There is no need for the parent to wait for the child to finish because reading from a pipe will block until there is something in the pipe to read. If the parent runs first, it will try to execute the read statement, and will immediately block because there is nothing in the pipe. After the child writes a message to the pipe, the parent will wake up.

Pipes have a fixed size (often 4096 bytes) and if a process tries to write to a pipe which is full, the write will block until a process reads some data from the pipe.

Here is a program which combines dup2 and pipe to redirect the output of the ls process to the input of the more process as would be the case if the user typed
ls | more
at the Unix command line.

#include <stdio.h>
#include <unistd.h>

void error(char *msg)
{
     perror(msg);
     exit(1);
}

int main()
{
    int p[2], retval;
    retval = pipe(p);
    if (retval < 0) error("pipe");
    retval=fork();
    if (retval < 0) error("forking");
    if (retval==0) { /* child */
          dup2(p[1],1); /* redirect stdout to pipe */
          close(p[0]);  /* don't permit this 
                process to read from pipe */
          execl("/bin/ls","ls","-l",NULL);
          error("Exec of ls");
       }
    /* if we get here, we are the parent */ 
     dup2(p[0],0);  /* redirect stdin to pipe */
     close(p[1]);  /* don't permit this 
                  process to write to pipe */
     execl("/bin/more","more",NULL);
     error("Exec of more");
     return 0;
}

Signals

Recall that an interrupt is an asynchronous event which can happen at any time. When an interrupt occurs, the processor stops executing instructions in the current running process and executes an interrupt handler function in the kernel. Unix systems have a software interrupt mechanism called signals.

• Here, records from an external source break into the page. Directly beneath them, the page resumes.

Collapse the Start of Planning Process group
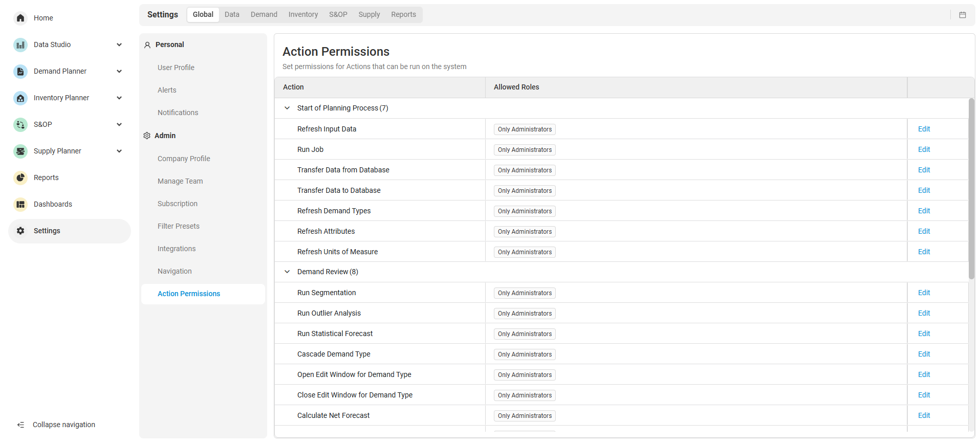Image resolution: width=980 pixels, height=444 pixels. pos(287,108)
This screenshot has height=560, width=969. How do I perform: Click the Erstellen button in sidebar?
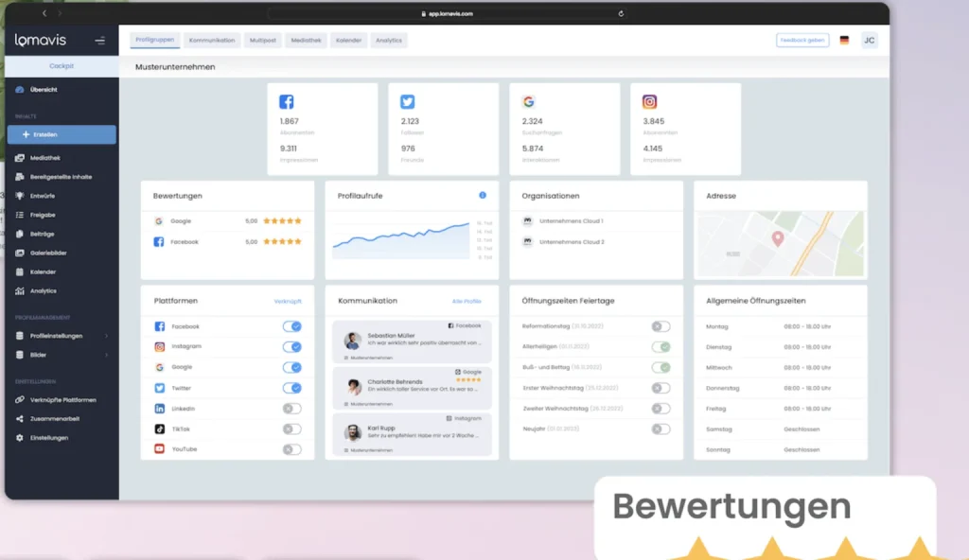click(62, 134)
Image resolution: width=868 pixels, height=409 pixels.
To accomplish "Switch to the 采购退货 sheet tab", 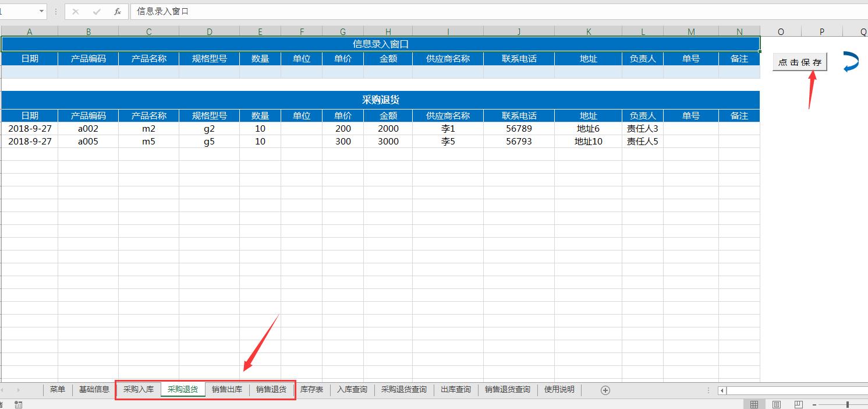I will [183, 390].
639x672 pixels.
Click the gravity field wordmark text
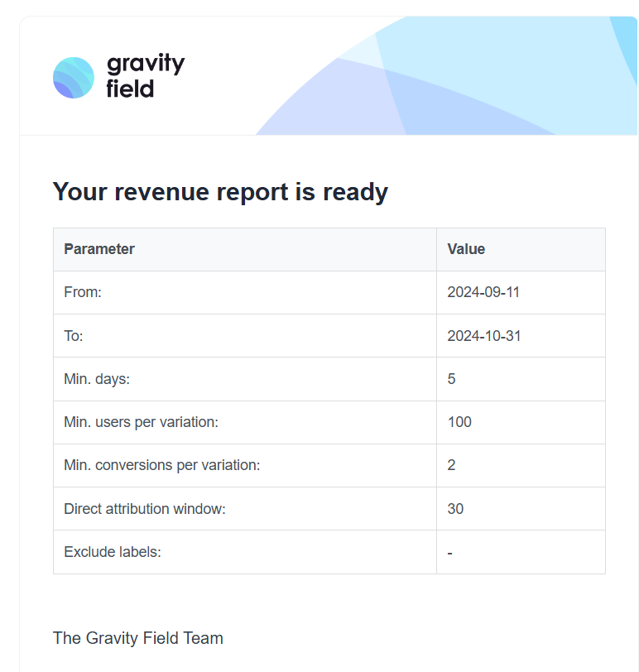click(145, 76)
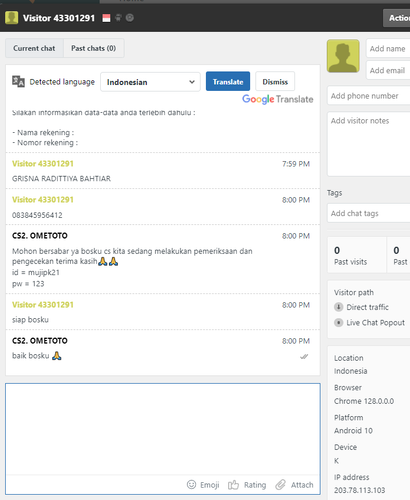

An example of a signal that you are probably familiar with is an interrupt signal which is sent by the user to a running process when the user enters Control-C. The default action of this signal is to kill the process.

A signal is represented as an integer. These integers are assigned symbolic names in the header file signal.h. The interrupt signal has the value 2 but you should use the symbolic name SIGINT.

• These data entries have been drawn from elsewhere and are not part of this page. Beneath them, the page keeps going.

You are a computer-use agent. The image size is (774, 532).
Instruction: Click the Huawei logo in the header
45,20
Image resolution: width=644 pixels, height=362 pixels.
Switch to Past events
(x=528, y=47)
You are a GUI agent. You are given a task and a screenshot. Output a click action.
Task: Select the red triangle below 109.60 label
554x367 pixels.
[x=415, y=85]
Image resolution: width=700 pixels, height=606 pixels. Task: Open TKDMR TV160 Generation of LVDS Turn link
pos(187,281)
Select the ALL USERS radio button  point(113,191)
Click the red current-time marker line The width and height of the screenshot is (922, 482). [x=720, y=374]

Every signal has a default action. The default action for SIGINT is to abort the program. A program can modify the default action for most signals or they can choose to ignore a signal.

The system call which does this has the following function prototype.

void (*signal (int sig, void (*disp)(int)))(int);

This says that the function signal takes two arguments, the first, sig is a signal, and the second is function name. This function takes one argument, an integer and returns a pointer. The call to signal changes the signal handling function for its first argument from the default to the function of its second argument.

Here is a simple example.

#include <signal.h>
#include <stdio.h>
void *SigCatcher(int n)
{
    printf("Ha Ha, you can't kill me\n");
    signal(SIGINT,(void (*))SigCatcher);   
    return (void *)NULL;
}

int main()
{
    int i;

    signal(SIGINT,(void (*))SigCatcher);
    for (i=0;i<10;i++) {
        sleep(1);
        printf("Just woke up, i is %d\n",i);
    }
    return 0;
}

The main function calls signal to change the default action to the function SigCatcher then enters a loop where it alternately sleeps for one second, then displays a message on stdout. Normally, the user could kill this program by hitting Control-C while it was running, but because the default signal action has changed, when the user hits Control-C while this program is running, instead of the program dying, it displays the message
Ha Ha, you can't kill me
Try it.

Notice that the signal handler function calls signal. On some Unix systems, once a signal handler has been called, the system resets the handler to the default unless it is reset again.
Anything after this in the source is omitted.